Next-generation sequencing analysis with a population-specific reference genome

Tomohisa Suzuki,Kota Ninomiya,Takamitsu Funayama,Yasunobu Okamura,Shu Tadaka,the Tohoku Medical Megabank Project Study Group,Kengo Kinoshita,Masayuki Yamamoto,Shigeo Kure,Atsuo Kikuchi,Gen Tamiya,Jun Takayama
DOI: https://doi.org/10.1101/2024.03.07.584017
2024-03-10
Abstract:Next-generation sequencing (NGS) has become widely available and is routinely used in basic research and clinical practice. The reference genome sequence is an essential resource for NGS analysis, and several population-specific reference genomes have recently been constructed to provide a choice to deal with the vast genetic diversity of human samples. However, resources supporting population-specific references are insufficient, and it is burdensome to perform analysis using these reference genomes. Here, we constructed a set of resources to support NGS analysis using the Japanese reference genome sequence, JG. We created resources for variant calling, gene and repeat element annotations, variant-effect prediction, read mappability, and RNA-seq analysis. We also provide a resource for reference coordinate conversion for further annotation enrichment. We then provide a variant calling protocol using JG-based resources. Our resources provide a guide to prepare sufficient resources for the use of population-specific reference genomes and can facilitate the migration of reference genomes.
Bioinformatics
What problem does this paper attempt to address?

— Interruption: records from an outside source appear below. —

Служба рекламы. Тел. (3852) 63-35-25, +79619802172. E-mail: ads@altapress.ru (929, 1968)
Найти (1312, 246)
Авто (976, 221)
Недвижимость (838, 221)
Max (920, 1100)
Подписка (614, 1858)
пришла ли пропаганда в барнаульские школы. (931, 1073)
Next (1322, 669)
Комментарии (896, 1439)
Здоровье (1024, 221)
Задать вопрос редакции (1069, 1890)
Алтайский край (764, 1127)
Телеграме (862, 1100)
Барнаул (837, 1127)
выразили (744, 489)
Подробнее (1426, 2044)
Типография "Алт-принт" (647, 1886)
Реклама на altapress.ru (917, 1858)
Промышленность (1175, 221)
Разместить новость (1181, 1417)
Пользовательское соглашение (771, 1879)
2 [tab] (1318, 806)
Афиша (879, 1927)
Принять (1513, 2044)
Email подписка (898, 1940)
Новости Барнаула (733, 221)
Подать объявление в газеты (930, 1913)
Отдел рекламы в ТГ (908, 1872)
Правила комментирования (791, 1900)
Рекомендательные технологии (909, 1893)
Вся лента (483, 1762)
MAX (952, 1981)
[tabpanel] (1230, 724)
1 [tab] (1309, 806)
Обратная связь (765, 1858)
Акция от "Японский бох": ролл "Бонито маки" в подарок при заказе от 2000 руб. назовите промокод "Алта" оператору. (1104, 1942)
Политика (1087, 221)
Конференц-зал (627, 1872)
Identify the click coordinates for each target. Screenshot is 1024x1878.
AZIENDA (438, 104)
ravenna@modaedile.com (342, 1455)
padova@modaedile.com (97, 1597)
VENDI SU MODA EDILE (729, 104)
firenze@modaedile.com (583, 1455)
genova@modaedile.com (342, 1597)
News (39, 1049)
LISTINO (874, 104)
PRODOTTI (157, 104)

The problem addressed in this paper is the limitation of existing reference genomes (such as GRCh37 and GRCh38) in genomic analysis, especially in handling genetic diversity. The researchers constructed a set of resources to support the use of the Japanese-specific reference genome JG for next-generation sequencing (NGS) analysis. The paper aims to provide tools and databases for variant detection, gene and repeat element annotation, variant effect prediction, etc. It also proposes a variant calling protocol using JG to improve the genomic analysis environment for specific populations.